My initial blog was called The Purple Panjandrum, which even now I have a hard time explaining or even pronouncing to some people.
I am not a goal-setter, but with this adventure I made an exception. I wanted to run a different type of blog. I wanted to create a news source for Kings bloggers to pull from and I wanted to make it to media day. If I could make it to media day, then I would up the ante and try to make it to training camp and maybe even a preseason game if everything went well.
I think I missed five practices that first season in total. But as a credentialed member of the media, I caught every minute of every game of the 2010-11 season.
A big thank you is still in order to Darrin May, Devin Blankenship and Chris Clark of the Kings media relations department for taking a chance on a green reporter/blogger who had never taken a single journalism course in his life.
It took all of three or four weeks for Zach Harper to come calling. Zach was moving to Minnesota at the end of the season “to see about a girl” and I was his choice to take the reigns at Cowbell Kingdom. How can you turn down an opportunity to join the TrueHoop Network?
That first season was magical. The Kings were horrible, but Tyreke Evans was coming off his Rookie of the Year season and DeMarcus Cousins was an out-of-shape 19-year-old phenom with a chip on his shoulder. Samuel Dalembert made me laugh and Darnell Jackson made me cry.
The highlight of that first season was watching Evans hoist that halfcourt shot at the buzzer to beat the Memphis Grizzlies. I still remember leaning to the right with Zach as the ball flew through the air and found the net.
By December of that first season I had made a few friends and even ruffled a few feathers. I had also developed a relationship with head coach Paul Westphal, which I still have to this day.
I remember sitting courtside doing a pre-game interview with Westphal one evening when Marv Albert and Jim Gray walked up and started a conversation with us. It sounds like a good start to a joke – Paul Westphal, Marv Albert, Jim Gray and me were sitting courtside.

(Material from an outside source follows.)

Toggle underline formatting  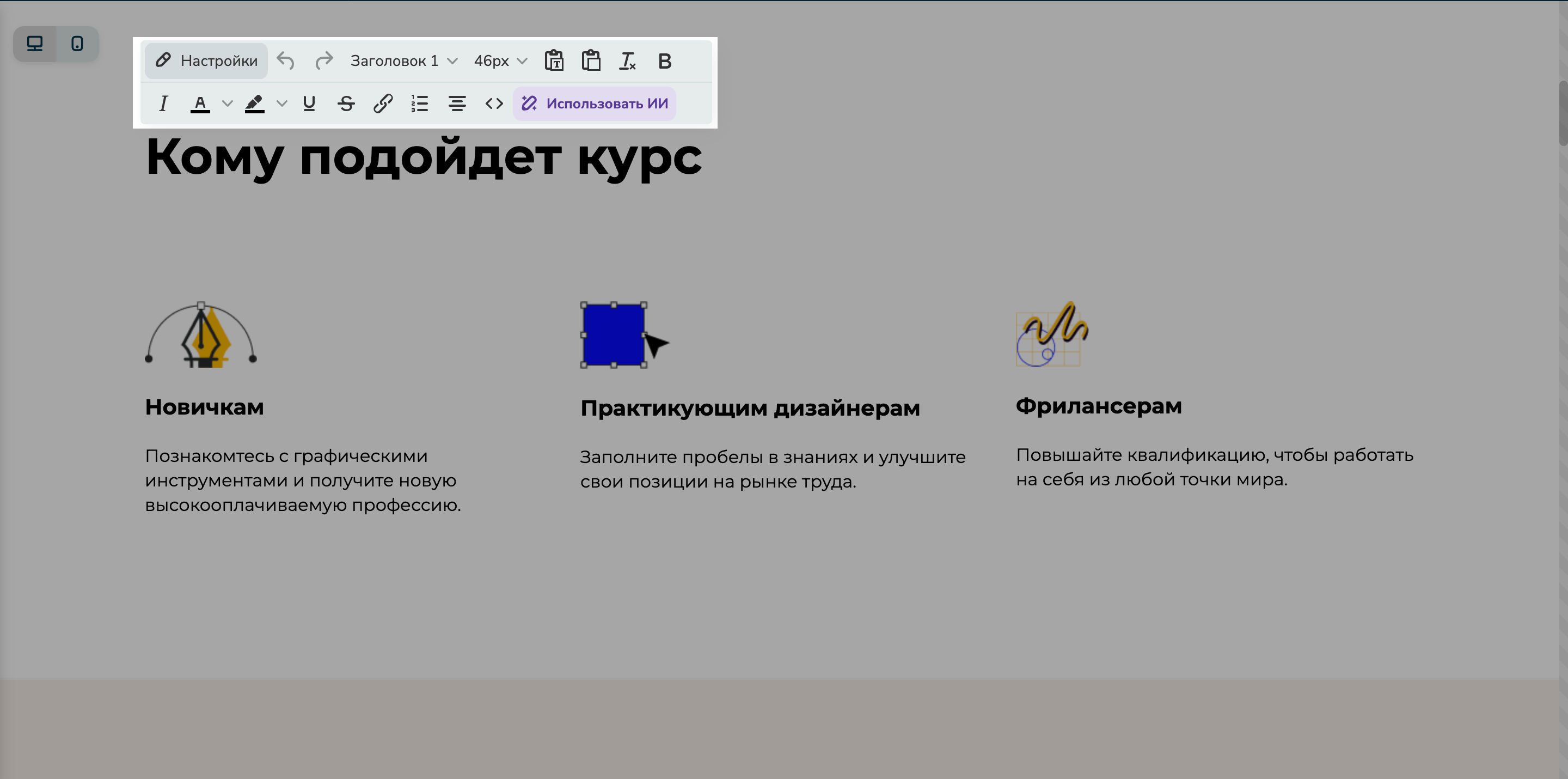point(309,104)
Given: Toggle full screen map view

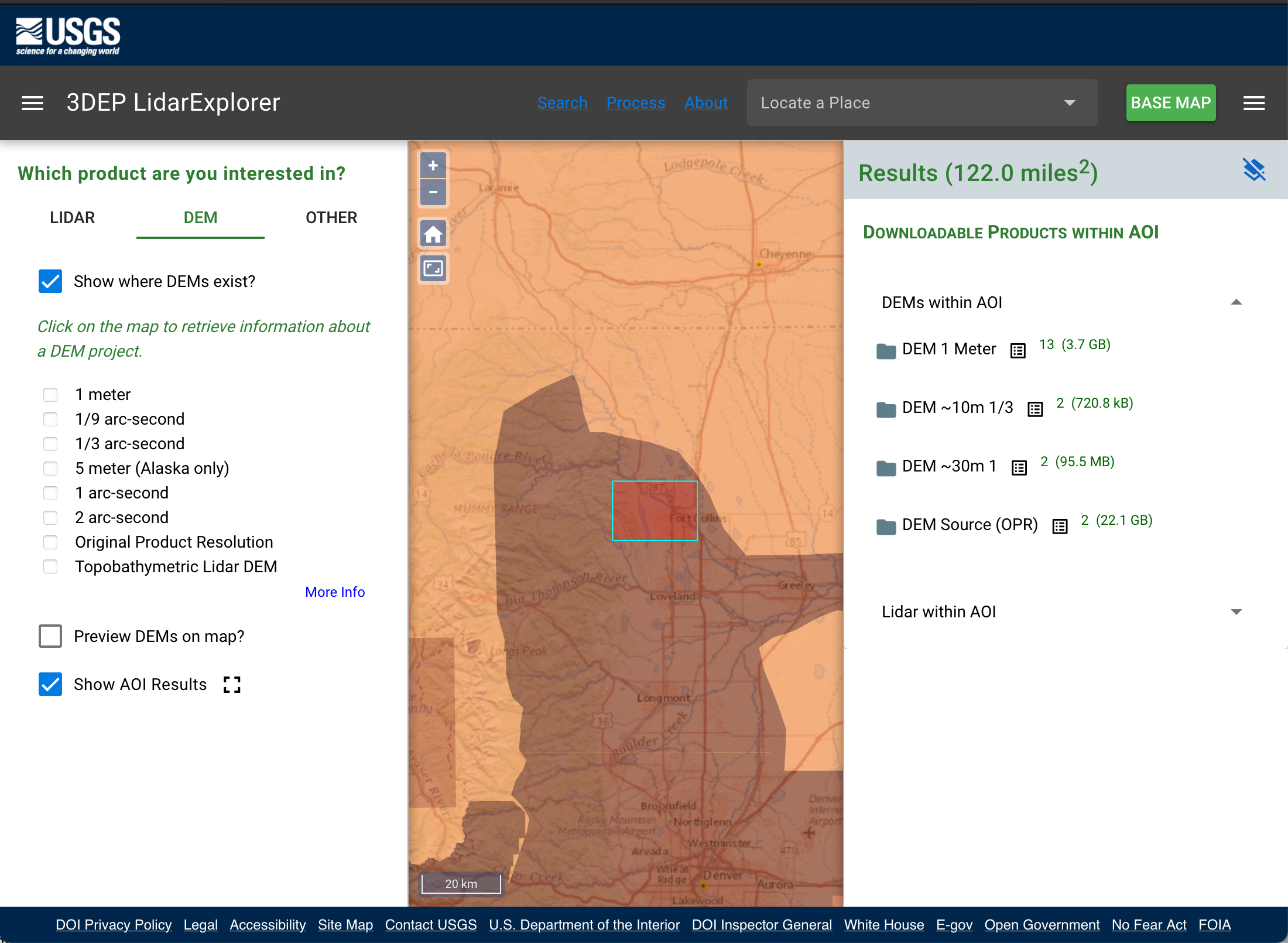Looking at the screenshot, I should [x=433, y=269].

It was a season of disappointments on the floor, but for me, it was a perfect training ground. Can you imagine going from being a guy on a message board talking hoops to someone who has missed two games in three seasons?
Then in January 2011, news broke that the Maloofs negotiating to move the Kings to Anaheim. I quickly learned not only how exhausting covering a team can be, but also how delicate one’s place in the NBA world was.
As the season wore on and the relocation saga heated up, there was no more time to worry about the stepping on toes. We were in the middle of a four-alarm news story and the training wheels were gone.
It was in that season that basketball really lost value. The Maloofs ran the lowest payroll in the league. They actually traded for Marquis Daniels at the deadline to get above the salary floor.
The Kings finished the 2010-11 season 24-58 and came away with the seventh pick in the 2011 NBA draft. Of the 16 players that dressed that season, seven didn’t play a single game in the league this year.
Basketball became secondary to the relocation storyline, but the Kings stayed. And I got to keep doing this incredible job.
For three seasons, I have lived an NBA life.
I have interviewed every star imaginable. I have had a run-in with the great Bill Walton, sat through a live David Stern interview and even made a documentary film. I have survived a lockout and a relocation attempt; seen players traded and watched a coach get fired.
But most of all, I have made friends and had an experience of a lifetime.
It has been an incredible run, one that I hope to continue. As we count down the days to the decision, I want to thank all of the people that make my experience unique every time I walk into the arena.
There is a family hiding in the walls of Sleep Train Arena. A family that has makes each and every moment memorable for me and thousands of others. A family that doesn’t deserve the pain and torment that they have endured for the last three seasons.